The HNC is now 35 years old. What do you see as the value of the HNC in the next 35 years?
People who have studied and had extensive in experience in China are not only deep experts in their fields, but also in their relationship with China and their home country. They’re also important dialogue creators, people who can be cultural and political ambassadors. Recently I have seen that those kinds of long-term ties and institutions are collapsing, and more universities are ending their partnerships with Chinese universities. Whatever ties and institutions exist today, we desperately need to hold on to, and the Hopkins-Nanjing Center is one of those things. It was shocking how many people I've made connections with because we were both HNC-ers. Finding these people and being able to immediately have a trusted connection with them - those sorts of ties are becoming fewer and fewer. I think this is the most important role that the HNC can play, because there aren't very many bridges left. It humanizes each other. When I'm sitting here and talking about China relations, it’s not some mystical abstract about what China is or who the Chinese people are. I know these people, they're my friends, or my classmates, or my professors. The HNC is truly a unique institution, I hope it's still here in 35 years and even longer. And it's becoming more important than ever.

What is one piece of advice you have for current or future HNC students? 
 
From a career perspective - you won't know what you're doing for a while at your first job. Don't worry about that, you'll be fine. You have the foundational skills, and you'll figure it out. Also, for some current students but especially for future students, my biggest advice is to break out of the bubble. A lot of the time, all you want to do after class is to go hang out with your own people that you understand in a language that you don't have to think about. It's so easy to do that. But if you create organizations and clubs for all students, it becomes fun to hang out with everyone. It helps bring us together in a fun and relatable way.

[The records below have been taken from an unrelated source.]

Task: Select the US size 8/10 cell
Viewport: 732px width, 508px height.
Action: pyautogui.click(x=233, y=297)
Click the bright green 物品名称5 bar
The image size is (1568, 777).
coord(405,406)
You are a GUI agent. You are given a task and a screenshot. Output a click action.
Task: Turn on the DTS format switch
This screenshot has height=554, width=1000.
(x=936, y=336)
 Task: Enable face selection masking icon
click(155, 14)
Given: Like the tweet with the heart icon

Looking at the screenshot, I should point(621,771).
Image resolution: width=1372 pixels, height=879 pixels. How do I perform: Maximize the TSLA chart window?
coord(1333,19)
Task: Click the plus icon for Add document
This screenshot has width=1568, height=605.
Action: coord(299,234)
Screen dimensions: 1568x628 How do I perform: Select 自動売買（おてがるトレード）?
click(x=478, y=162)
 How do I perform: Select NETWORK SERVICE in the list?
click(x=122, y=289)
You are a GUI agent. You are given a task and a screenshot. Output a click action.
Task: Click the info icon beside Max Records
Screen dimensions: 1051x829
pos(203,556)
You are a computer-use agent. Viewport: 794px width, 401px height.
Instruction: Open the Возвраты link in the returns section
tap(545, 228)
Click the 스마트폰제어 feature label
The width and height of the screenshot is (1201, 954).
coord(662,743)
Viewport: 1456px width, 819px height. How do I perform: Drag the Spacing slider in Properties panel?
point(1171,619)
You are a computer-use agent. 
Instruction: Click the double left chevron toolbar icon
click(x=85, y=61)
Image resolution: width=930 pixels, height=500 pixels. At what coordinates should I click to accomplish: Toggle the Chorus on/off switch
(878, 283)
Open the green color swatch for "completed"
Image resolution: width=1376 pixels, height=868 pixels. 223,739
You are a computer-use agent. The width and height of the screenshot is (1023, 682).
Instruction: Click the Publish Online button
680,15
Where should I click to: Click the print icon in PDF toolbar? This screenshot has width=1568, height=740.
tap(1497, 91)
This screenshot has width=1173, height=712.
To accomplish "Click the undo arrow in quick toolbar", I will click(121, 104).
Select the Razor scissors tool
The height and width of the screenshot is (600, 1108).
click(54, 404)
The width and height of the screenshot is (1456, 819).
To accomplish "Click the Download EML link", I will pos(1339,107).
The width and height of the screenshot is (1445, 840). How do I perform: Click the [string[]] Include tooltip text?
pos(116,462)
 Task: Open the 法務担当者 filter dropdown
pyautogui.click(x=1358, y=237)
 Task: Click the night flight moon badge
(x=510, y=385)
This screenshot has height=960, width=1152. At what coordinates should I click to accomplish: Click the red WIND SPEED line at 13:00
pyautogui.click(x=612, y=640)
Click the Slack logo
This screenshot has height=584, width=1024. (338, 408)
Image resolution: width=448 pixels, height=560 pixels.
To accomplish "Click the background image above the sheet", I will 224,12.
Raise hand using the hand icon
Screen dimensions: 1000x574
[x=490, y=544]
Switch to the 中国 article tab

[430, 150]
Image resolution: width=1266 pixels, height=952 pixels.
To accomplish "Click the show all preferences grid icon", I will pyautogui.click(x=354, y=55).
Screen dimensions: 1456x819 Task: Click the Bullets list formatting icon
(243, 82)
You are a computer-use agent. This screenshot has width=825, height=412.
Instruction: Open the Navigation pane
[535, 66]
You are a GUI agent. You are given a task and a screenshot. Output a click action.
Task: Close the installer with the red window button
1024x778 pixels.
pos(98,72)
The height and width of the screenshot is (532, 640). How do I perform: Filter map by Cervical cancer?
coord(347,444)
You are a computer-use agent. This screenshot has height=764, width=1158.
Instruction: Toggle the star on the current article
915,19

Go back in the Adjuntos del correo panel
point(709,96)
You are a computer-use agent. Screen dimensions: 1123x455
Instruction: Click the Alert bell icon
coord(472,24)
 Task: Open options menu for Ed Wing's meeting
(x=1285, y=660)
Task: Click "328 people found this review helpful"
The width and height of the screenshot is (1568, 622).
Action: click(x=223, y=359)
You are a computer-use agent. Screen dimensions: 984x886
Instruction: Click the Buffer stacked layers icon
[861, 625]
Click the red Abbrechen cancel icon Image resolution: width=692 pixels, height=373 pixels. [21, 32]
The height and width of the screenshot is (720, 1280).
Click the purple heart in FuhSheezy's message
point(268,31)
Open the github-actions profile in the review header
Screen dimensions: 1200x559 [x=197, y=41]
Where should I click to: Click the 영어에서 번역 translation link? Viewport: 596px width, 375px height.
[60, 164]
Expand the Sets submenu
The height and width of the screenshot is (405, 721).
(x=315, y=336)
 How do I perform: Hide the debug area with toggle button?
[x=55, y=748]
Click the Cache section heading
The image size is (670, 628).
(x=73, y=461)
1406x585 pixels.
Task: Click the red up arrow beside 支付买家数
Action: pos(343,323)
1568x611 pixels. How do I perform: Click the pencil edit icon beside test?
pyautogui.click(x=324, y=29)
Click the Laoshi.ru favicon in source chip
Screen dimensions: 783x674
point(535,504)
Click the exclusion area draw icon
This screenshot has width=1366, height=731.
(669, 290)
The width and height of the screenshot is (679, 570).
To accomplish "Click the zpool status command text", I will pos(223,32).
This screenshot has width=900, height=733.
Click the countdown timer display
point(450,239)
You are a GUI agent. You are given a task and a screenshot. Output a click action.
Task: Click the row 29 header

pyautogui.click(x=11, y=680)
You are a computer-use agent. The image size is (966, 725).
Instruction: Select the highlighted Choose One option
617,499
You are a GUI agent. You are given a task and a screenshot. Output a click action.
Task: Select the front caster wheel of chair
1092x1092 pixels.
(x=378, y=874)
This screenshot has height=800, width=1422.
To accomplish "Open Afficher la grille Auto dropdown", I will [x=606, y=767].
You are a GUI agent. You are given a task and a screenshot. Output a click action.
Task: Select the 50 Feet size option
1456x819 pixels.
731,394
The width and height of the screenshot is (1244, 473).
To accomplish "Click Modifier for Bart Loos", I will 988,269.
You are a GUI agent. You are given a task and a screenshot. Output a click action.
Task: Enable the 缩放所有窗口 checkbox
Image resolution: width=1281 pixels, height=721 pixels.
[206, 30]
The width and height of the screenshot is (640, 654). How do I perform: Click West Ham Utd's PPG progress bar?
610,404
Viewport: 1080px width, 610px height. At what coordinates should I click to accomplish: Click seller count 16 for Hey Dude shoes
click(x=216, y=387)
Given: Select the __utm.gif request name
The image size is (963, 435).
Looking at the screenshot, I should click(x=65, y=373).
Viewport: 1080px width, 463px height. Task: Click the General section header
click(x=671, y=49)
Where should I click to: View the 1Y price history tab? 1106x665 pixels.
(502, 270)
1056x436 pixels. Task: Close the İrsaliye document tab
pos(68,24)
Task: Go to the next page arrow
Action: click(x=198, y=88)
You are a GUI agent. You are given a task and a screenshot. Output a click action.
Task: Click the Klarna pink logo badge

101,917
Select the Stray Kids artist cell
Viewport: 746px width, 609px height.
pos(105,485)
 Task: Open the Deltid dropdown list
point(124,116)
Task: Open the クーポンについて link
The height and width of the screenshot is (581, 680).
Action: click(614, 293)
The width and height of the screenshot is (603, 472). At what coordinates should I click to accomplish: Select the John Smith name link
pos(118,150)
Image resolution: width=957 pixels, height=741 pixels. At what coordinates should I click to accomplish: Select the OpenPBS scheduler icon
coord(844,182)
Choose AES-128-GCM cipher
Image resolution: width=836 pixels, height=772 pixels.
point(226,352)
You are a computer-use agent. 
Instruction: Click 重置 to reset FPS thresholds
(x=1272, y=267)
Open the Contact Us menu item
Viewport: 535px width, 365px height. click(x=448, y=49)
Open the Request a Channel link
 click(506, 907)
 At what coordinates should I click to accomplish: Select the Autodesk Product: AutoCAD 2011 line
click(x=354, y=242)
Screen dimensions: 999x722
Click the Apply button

I think one of the big reasons that my first year saw so much student interaction, was not just the makeup of the individual students, but the fact that we had one classmate who sorted people into Hogwarts houses and organized activities throughout the entire year that were competitions between Hogwarts houses. It sounds really silly, but I'd say at least half the student body got involved and we even had professors involved. And because it wasn't an international or Chinese student thing, it created a much stronger bond between students.